C'est un énorme magot qui s'apprête à changer de main. « Au cours des quinze prochaines années (...) plus de 9.000 milliards d'euros de patrimoine détenu par les Français les plus âgés seront transmis à leurs enfants », évalue la Fondation Jean-Jaurès et Hémisphère Gauche dans une note dévoilée cette semaine. Une « grande transmission », fruit de la disparition progressive de la génération des baby-boomers (1946-1964), qui ne sera pas sans conséquence. Et pour cause, elle va renforcer le poids de l'héritage dans la fortune des ménages.
Or, les chiffres sont déjà éloquents. En cinquante ans, l'Hexagone s'est mué en une société d'héritiers. Et le Conseil d'analyse économique (CAE) de rappeler : « En France, la part de la fortune héritée dans le patrimoine total représente désormais 60% contre 35% au début des années 1970. » Désormais, 10% des ménages détiennent 54% du patrimoine total, ajoute la Banque de France.

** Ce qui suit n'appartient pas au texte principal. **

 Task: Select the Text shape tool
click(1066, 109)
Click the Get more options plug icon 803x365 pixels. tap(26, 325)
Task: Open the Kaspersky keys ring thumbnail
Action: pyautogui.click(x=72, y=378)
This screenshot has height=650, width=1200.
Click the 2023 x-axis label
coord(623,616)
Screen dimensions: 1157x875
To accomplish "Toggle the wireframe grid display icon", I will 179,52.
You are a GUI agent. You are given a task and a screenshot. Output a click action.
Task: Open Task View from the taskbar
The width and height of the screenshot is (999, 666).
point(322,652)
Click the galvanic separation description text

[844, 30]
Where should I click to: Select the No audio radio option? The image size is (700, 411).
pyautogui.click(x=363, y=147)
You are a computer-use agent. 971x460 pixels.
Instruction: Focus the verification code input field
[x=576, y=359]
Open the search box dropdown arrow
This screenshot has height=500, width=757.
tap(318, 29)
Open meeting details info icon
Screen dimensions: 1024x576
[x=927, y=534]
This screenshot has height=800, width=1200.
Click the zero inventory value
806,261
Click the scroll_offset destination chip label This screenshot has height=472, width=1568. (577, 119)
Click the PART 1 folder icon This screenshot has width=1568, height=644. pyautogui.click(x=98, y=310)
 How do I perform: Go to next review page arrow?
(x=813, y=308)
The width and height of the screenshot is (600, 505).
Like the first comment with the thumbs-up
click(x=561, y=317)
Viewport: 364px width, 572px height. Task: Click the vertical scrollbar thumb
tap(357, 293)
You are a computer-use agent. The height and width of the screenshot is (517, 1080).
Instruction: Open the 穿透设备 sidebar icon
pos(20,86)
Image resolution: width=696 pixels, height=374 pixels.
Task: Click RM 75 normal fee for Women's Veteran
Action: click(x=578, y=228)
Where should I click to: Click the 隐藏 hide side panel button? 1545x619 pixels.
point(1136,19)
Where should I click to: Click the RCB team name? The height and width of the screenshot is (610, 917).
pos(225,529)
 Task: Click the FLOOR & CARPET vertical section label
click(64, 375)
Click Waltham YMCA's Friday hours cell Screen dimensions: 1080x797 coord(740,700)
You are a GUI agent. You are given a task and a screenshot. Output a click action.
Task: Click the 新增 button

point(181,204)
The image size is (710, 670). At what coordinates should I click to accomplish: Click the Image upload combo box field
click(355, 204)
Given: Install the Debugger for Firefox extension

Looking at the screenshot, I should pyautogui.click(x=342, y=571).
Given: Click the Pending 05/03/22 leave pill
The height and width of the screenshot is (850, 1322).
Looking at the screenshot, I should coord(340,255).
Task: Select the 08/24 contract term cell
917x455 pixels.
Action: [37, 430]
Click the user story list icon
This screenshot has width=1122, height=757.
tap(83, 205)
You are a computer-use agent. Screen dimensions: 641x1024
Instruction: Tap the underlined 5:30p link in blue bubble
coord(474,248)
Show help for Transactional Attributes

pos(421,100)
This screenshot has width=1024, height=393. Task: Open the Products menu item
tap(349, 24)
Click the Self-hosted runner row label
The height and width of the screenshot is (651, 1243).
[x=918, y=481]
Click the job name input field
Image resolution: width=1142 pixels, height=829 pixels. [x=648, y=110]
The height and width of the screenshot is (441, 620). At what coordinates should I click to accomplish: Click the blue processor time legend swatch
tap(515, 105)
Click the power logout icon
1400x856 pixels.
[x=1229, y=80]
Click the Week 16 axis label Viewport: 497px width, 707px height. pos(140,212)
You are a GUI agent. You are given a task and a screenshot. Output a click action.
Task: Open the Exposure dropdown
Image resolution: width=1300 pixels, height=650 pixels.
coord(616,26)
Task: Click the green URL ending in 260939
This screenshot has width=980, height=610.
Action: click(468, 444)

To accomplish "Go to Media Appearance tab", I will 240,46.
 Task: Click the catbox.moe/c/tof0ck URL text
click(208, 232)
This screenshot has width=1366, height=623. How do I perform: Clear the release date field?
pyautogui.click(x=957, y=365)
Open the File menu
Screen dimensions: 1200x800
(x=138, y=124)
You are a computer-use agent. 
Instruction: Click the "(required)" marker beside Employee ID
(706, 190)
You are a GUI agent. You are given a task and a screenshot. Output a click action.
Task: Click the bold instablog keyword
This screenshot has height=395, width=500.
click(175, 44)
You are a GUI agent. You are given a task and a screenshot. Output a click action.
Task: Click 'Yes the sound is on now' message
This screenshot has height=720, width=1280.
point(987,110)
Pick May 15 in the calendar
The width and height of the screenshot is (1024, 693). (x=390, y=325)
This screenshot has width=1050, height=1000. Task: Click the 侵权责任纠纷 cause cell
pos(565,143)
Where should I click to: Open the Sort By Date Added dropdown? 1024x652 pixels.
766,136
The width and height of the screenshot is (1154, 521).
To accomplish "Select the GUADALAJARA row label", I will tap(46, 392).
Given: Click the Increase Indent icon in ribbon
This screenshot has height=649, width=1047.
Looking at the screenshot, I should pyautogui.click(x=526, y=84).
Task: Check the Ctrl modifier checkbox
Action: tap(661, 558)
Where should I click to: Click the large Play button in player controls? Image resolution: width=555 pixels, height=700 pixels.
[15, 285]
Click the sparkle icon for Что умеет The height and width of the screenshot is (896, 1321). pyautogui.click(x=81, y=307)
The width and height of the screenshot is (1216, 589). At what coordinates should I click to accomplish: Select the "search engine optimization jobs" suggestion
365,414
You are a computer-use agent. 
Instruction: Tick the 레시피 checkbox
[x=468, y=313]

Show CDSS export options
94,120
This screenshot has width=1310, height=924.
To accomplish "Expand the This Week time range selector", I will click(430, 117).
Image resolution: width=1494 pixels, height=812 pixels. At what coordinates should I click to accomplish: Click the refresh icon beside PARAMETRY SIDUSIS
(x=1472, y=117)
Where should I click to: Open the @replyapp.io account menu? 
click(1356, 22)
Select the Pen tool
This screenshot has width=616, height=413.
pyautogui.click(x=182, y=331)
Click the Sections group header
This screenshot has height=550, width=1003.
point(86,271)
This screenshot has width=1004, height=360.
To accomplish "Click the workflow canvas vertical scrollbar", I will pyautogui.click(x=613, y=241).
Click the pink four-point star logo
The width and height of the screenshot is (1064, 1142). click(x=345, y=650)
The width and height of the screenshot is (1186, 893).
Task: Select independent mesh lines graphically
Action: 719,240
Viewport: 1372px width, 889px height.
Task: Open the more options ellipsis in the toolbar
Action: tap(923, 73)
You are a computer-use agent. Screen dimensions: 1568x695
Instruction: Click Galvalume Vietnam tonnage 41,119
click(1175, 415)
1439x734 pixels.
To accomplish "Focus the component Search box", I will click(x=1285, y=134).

Dans leur note, le sénateur socialiste de l'Oise, Alexandre Ouizille, et deux hauts fonctionnaires, Théo Iberrakene et Boris Julien-Vauzelle, proposent de « reconstruire le système des transmissions en instaurant un impôt sur les grandes successions (IGS) ». Un véritable big bang. Mais avec une promesse forte : préserver « les transmissions pour 99% des Français » et mettre davantage à contribution « les très grandes transmissions du top 1% ».